§ Task:
What lines in the records below include the word "card"? Return each one.

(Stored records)
··········
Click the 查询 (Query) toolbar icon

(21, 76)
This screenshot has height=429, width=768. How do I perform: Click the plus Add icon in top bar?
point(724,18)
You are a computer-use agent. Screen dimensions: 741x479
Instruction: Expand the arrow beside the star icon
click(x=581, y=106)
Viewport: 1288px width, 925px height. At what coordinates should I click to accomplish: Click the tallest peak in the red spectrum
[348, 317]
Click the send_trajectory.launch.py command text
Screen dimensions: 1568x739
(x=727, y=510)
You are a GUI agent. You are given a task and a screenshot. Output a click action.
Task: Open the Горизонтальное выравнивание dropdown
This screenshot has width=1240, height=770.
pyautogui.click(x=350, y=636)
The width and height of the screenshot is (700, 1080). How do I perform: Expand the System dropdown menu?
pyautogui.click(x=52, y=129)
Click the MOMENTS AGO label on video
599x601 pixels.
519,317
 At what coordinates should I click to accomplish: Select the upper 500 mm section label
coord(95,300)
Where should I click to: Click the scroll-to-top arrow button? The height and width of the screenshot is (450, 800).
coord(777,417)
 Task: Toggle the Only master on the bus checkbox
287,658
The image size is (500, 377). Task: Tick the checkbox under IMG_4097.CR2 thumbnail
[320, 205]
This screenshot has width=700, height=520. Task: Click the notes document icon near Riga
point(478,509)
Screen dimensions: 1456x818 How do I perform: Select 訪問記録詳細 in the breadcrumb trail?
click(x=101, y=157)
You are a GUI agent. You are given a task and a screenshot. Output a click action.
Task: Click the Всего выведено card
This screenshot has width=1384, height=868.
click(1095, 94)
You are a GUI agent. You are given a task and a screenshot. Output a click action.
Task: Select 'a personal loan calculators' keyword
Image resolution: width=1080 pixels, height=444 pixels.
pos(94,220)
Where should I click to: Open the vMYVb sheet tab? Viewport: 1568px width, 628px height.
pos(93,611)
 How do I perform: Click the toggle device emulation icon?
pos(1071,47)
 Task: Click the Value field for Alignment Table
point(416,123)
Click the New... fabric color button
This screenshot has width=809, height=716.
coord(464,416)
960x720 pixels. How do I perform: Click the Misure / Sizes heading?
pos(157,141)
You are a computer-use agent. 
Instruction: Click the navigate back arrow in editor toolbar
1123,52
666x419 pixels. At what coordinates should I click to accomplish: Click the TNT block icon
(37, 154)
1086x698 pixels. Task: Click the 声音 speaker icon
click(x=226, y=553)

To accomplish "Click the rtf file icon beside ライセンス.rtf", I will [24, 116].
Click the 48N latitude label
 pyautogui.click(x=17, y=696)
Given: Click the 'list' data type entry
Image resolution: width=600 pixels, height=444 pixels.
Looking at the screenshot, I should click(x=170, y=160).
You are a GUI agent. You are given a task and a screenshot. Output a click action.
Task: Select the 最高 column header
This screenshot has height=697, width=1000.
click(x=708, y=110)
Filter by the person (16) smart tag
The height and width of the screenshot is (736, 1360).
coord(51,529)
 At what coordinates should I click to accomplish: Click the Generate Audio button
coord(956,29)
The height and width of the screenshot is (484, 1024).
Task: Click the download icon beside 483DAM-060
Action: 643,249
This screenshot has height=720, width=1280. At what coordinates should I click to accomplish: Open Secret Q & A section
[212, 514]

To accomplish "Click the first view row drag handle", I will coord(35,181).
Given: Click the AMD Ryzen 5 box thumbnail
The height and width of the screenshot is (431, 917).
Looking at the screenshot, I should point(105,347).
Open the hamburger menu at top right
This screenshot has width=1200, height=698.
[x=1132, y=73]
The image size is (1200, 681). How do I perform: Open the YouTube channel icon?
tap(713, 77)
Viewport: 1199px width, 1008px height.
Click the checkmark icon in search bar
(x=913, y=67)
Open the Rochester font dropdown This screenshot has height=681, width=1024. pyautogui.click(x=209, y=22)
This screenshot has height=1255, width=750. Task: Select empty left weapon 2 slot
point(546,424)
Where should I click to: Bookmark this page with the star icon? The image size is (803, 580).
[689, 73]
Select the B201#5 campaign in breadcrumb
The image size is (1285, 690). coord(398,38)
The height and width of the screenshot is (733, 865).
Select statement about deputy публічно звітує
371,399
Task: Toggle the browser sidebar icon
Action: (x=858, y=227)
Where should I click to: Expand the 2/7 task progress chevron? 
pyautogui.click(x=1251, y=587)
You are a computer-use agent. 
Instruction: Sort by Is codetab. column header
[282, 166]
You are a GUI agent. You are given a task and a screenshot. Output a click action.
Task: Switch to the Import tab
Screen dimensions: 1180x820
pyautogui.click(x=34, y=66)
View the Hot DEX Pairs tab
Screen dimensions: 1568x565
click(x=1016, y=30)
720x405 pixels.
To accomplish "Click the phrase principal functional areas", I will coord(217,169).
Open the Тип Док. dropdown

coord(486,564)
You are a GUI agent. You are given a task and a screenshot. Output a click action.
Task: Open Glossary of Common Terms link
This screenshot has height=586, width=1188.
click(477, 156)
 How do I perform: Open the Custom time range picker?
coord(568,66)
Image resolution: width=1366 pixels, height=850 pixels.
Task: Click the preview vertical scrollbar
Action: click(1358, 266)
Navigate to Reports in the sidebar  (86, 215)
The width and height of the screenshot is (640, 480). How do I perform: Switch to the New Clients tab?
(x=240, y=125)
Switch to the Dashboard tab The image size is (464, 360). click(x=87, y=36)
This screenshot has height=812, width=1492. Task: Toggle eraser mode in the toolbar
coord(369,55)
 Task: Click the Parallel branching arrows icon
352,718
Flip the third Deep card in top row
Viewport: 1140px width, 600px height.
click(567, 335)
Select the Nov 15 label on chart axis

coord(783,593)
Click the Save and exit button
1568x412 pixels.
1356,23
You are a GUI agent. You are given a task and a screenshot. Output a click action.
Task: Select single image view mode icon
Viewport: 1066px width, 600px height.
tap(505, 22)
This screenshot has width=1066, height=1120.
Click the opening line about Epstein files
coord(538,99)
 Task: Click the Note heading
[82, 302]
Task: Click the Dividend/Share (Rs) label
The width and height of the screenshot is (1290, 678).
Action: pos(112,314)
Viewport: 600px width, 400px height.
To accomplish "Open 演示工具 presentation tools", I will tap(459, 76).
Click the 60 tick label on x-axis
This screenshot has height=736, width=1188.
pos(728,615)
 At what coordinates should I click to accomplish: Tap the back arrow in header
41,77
··········
§ Result below:
Task: Click the Всего выведено card
Flip the third Deep card in top row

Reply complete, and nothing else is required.